Nasreddin Hoca
Nasreddin Hoca’nın Katılmış Olduğu Ziyafetler, Yemekler Hakkında Bilgi
Her devirde bu böyledir zahir.. İnsanların bilgisine, kemâline değil, dış yapısına, görünüşüne önem verilir, saygı gösterilir. İnsanlığın bu ezelî zaafıdır ki, bir çok gerçek değerlerin unutulmasına, ihmal edilmesine sebep olmuş, dış görünüşüyle göz dolduranlar baş köşeleri almışlardır. Bu eski dert, Nasreddin Hocamızın, elbette gözünden kaçmayacak, toplumun bu kusurunu yüze çıkaracak, hicvedecektir. Nitekim, böyle bir fırsatı yakalamış, davet edildiği bir ziyafete, eski püskü cübbesi ve perişan kılığı ile gitmiş, bu hâldeyken ona kimse önem vermemiştir. Bir fırsatım bularak evine koşan Hoca, bu kez samur kürkünü ve en yeni elbiselerim giymiş, sakalını taramış, yeniden gelmiştir. Şimdi herkes Nasreddin Hoca’ya, İltifat yağdırmakta:
— Aman Hocam, şuraya, baş köşeye buyur. Diyerek, eteklemektedir. En seçkin köşede, sofranın başına geçen Hoca, kürkünün eteklerim sofraya uzatarak:
— Buyur kürküm.. Demektedir.
— Hocam ne yapıyorsunuz? Diyenlere cevap, anlamlı ve güzeldir:
— Mademki, ikram kürkedir, elbette yemeğe ben değil, o buyuracak.
Hocamızın hayat hikâyesinde, bu davet olayları ayrı bir bölüm tutar. Anadolu’nun köklü geleneklerinden biri de o yerin zengin ve ileri gelenlerinin zaman zaman bilgin, edip ve şairleri toplayarak ziyafetler vermesidir. Daha çok içine gömülmüş, çekingen Hocamız, bu gibi davetlerde, çoğu zaman unutulmakta veya kasten çağrılmamaktadır. Hoca, elbette bunun altında kalmayacak, onların kusur ve çiğliklerini, bütün çıplaklığıyla yüzlerine vuracak, utandıracaktır.
Akşehir zenginlerinden birinin büyük bir ziyafet verdiğini, kapı karşı komşusu olduğu hâlde, kendisinin çağrılmadığını öğrenen Hoca, bunun acısını çıkartmağa karar verir. Ziyafet saati, karısından boş bir kâğıt ister ve yine boş bir zarfa bu kâğıdı yerleştirerek komşusunun evine damlar. Kapıyı çalar. Ev sahibinin oğlu kapıyı açar.

### Kayıtlı veriler:
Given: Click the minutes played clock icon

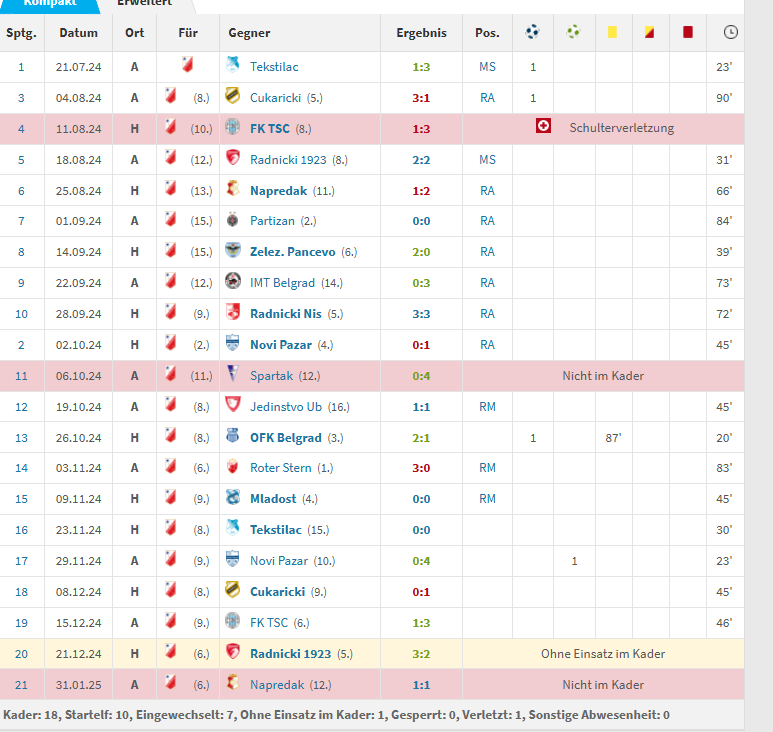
==
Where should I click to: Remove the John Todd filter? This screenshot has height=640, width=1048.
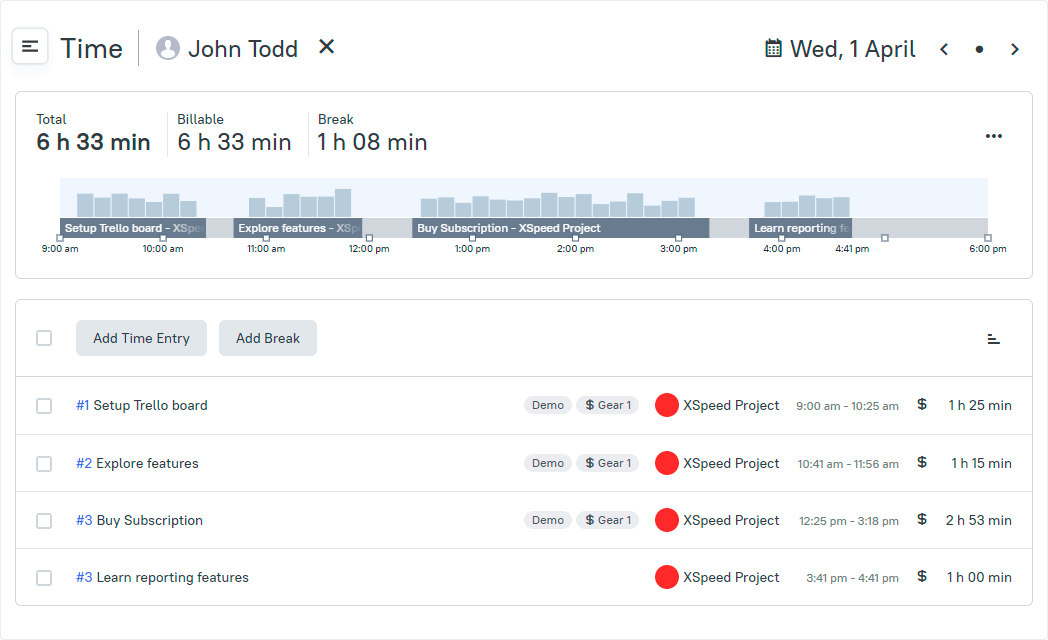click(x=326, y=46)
==
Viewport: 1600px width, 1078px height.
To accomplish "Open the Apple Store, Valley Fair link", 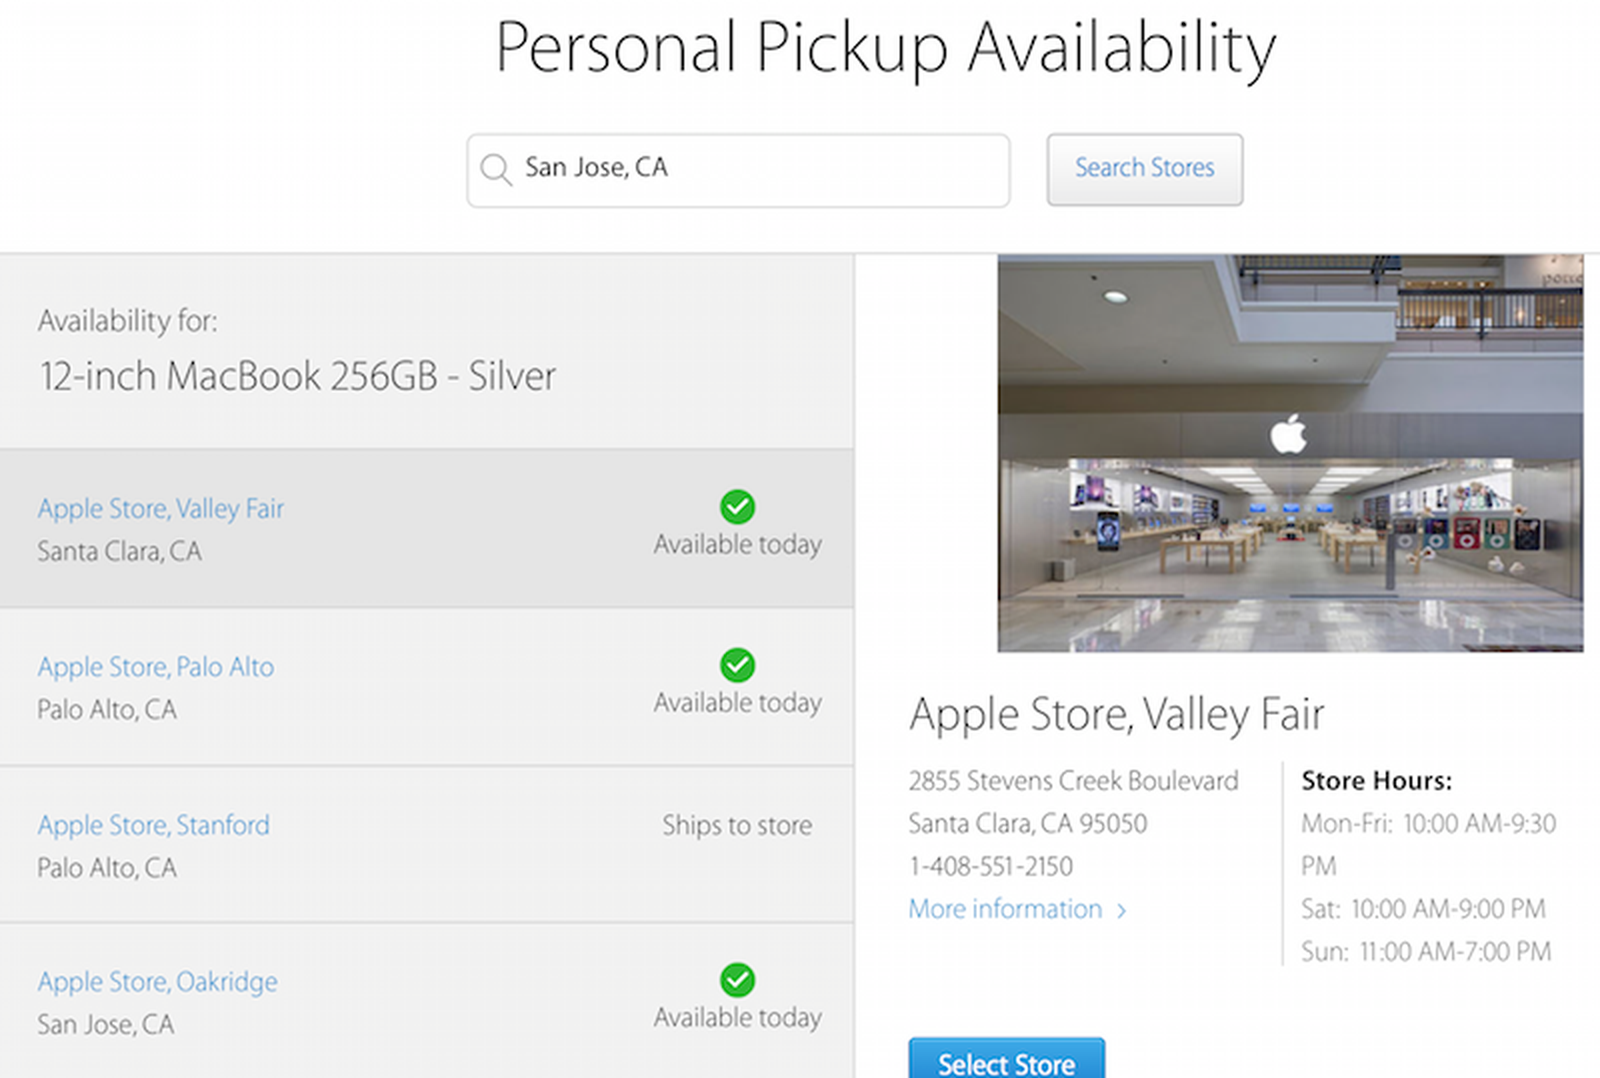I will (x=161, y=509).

### Görev yönergeleri:
1. Nasreddin Hoca metninde, komşusunun evinin kapısını kim açar?
2. Nasreddin Hoca metnini son cümlesinden sonra devam ettirin.

### Görev cevapları:
1. Ev sahibinin oğlu.

2.
Hoca:
— Babana selâm söyle. Çok acele bir mektup getirdim.. Der. Zengin komşu koşarak aşağı iner:
— Aman Hocam, bu ne zahmet.. Doğrusu mahcup ettin bizi. Buyur yukarıya,
— Hoca eteklenerek yukarıya çıkarılır, sofraya oturtulur. Hoca için mesele burada bitmiştir. Ev sahibi zarfı eline alır, bakar ki, üzerinde hiç bir yazı yok. Hoca’ya:
Hocam, bu zarfın üzeri yazılmamış. Hoca gülerek şu cevabı verir.
— Merak etme, onun içi de boş.. Aceleye geldi yazamadım. Kusura bakmazsın herhalde..
Zengin komşu kusurunu anlamıştır, kızarır, bozuntuya vermemek için de güler Hoca’ya..
— Bir keresinde de, mahallesinde düğün olmuş, nedense Hoca’ya davetçi gelmemişti. Olur muydu bu?.. Ağrına gitmişti. Hele çok sevdiği pilâvı, zerdeyi, baklavayı da çok özlemişti. Karışma:
— Hatun, düş önüme.. Ben seni kovalayacağım, sen de düğün evine doğru kaçacaksın.. Şu görgüsüzlere bir ders verelim de anlasınlar, Hoca nasıl davet edilmezmiş görsünler..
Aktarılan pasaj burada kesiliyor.